スペンサー君は、死は避けられないから、後悔しないよう努めなければならない、って思っている。
俺はどっちかというとヨツバ寄りの意見だから、さっきは反論しなかった)」
言いつつヨツバの頭のプラスチック製髪留めをテシテシする。
「……何となく方向性が掴めたような気がします」
「にゃー(そうか)」
そして俺は頭から降ろされ、ポイッと投げられた。
こんなにプリチーな俺をぞんざいに扱うとは、酷いじゃないか。
◇ ◇ ◇ ◇
翌朝、ヨツバは新しい脚本を雑貨屋クローバー前に持ってきた。
さっそく店員の皆に見てもらう。
なお魔獣幹部達はお休みの時間だ。
ネコ科魔獣は夜行性だからな。
「悪くないな」
リオン君がワイン片手に脚本を読み終え、感想を述べる。
朝っぱらから酒を飲むな。
「バトルは無いのかッ!」
「ありません」
「俺が主人公なら、馬に
「しません」
オリバー君にとっては物足りないらしい。
彼は小難しい事が無い、純粋なアクションバトル映画がいいのだろうな。
「どうでしょうかスペンサー君?」
「昨日のと比べ、随分と
だが、この内容は……下手すれば何も伝わらないぞ?」
「私は、これを通じて考えるきっかけを与えられたらと思っています」
「そういうものか」
スペンサー君はあまり内容に納得していないらしい。
「猫さんはどうですか?」
「にゃー(いいと思うぞ。あぁ、旅立ったアイツら元気にしてるかな……)」
ネコ科魔獣の子どもが主人公のこの脚本を読み、俺が1年間世話してやった3体の子どもネコ科魔獣の事を思い出した。

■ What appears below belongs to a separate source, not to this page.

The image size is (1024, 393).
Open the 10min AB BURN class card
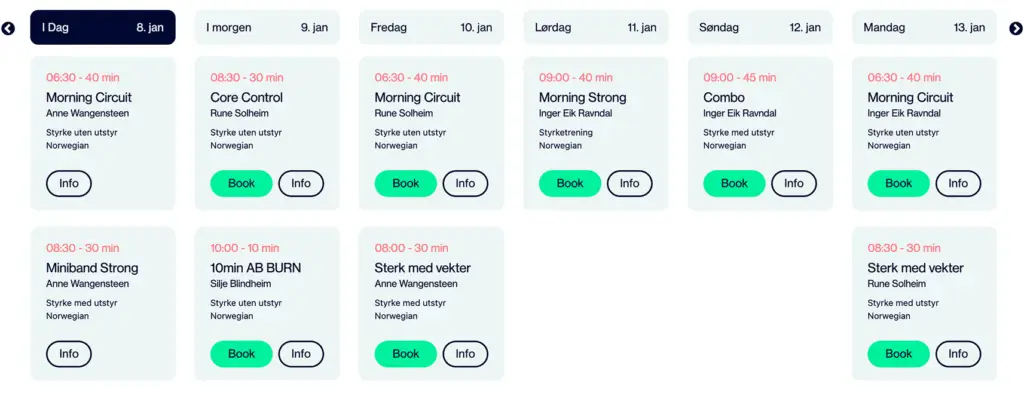point(267,304)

アイツらには一応、ホムンクルスを尾行させているから、無事にやっているのは知ってるが。
たまには帰ってきて顔を見せてほしい。
「じゃあこの脚本で、映画を作りますよ。
さっそく都市のネコ科魔獣をスカウトしに行きますか」
スカウトのお代はロイヤル缶ニャン3ヶ月分でいいですかねぇ、とか言いながらヨツバは店の倉庫に入っていった。
おい、商品は持ち出すなよ?
ちゃんと金払えよ?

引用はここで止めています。